** WORK INSTRUCTIONS **
Edit the records below so that every occurrence of "checkbox" reads "check box", leaving everything else as it is.

** PROVIDED DATA **
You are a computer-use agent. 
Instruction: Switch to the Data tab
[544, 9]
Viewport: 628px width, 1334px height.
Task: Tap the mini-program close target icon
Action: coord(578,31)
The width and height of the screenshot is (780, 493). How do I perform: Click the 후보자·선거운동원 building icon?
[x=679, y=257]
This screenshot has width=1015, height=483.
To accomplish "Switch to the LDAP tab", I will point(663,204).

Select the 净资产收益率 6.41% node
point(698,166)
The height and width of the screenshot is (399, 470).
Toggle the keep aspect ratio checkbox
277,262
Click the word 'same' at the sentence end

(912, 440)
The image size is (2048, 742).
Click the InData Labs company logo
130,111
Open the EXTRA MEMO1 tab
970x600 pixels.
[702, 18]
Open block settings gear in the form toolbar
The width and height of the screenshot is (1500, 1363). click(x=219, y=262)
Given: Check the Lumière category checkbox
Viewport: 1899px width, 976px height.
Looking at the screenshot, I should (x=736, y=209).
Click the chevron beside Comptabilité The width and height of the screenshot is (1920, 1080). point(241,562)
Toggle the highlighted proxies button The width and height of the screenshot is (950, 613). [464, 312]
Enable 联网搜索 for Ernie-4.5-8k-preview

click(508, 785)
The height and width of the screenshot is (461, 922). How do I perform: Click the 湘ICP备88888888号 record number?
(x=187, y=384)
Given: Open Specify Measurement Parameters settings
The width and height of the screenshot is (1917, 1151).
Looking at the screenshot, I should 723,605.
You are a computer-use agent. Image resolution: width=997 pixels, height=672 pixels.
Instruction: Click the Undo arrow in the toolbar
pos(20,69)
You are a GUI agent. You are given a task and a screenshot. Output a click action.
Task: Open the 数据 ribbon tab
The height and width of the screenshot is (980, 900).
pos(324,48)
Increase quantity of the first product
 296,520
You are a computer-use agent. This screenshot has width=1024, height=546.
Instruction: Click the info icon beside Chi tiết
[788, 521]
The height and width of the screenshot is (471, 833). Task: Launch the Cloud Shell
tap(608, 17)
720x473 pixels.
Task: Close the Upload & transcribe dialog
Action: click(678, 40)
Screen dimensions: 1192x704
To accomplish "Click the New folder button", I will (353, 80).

** THE COMPLETED TASK **
You are a computer-use agent. 
Instruction: Switch to the Data tab
[544, 9]
Viewport: 628px width, 1334px height.
Task: Tap the mini-program close target icon
Action: coord(578,31)
The width and height of the screenshot is (780, 493). How do I perform: Click the 후보자·선거운동원 building icon?
[x=679, y=257]
This screenshot has width=1015, height=483.
To accomplish "Switch to the LDAP tab", I will point(663,204).

Select the 净资产收益率 6.41% node
point(698,166)
The height and width of the screenshot is (399, 470).
Toggle the keep aspect ratio check box
277,262
Click the word 'same' at the sentence end

(912, 440)
The image size is (2048, 742).
Click the InData Labs company logo
130,111
Open the EXTRA MEMO1 tab
970x600 pixels.
[702, 18]
Open block settings gear in the form toolbar
The width and height of the screenshot is (1500, 1363). click(x=219, y=262)
Given: Check the Lumière category check box
Viewport: 1899px width, 976px height.
Looking at the screenshot, I should (x=736, y=209).
Click the chevron beside Comptabilité The width and height of the screenshot is (1920, 1080). point(241,562)
Toggle the highlighted proxies button The width and height of the screenshot is (950, 613). [464, 312]
Enable 联网搜索 for Ernie-4.5-8k-preview

click(508, 785)
The height and width of the screenshot is (461, 922). How do I perform: Click the 湘ICP备88888888号 record number?
(x=187, y=384)
Given: Open Specify Measurement Parameters settings
The width and height of the screenshot is (1917, 1151).
Looking at the screenshot, I should 723,605.
You are a computer-use agent. Image resolution: width=997 pixels, height=672 pixels.
Instruction: Click the Undo arrow in the toolbar
pos(20,69)
You are a GUI agent. You are given a task and a screenshot. Output a click action.
Task: Open the 数据 ribbon tab
The height and width of the screenshot is (980, 900).
pos(324,48)
Increase quantity of the first product
 296,520
You are a computer-use agent. This screenshot has width=1024, height=546.
Instruction: Click the info icon beside Chi tiết
[788, 521]
The height and width of the screenshot is (471, 833). Task: Launch the Cloud Shell
tap(608, 17)
720x473 pixels.
Task: Close the Upload & transcribe dialog
Action: click(678, 40)
Screen dimensions: 1192x704
To accomplish "Click the New folder button", I will (353, 80).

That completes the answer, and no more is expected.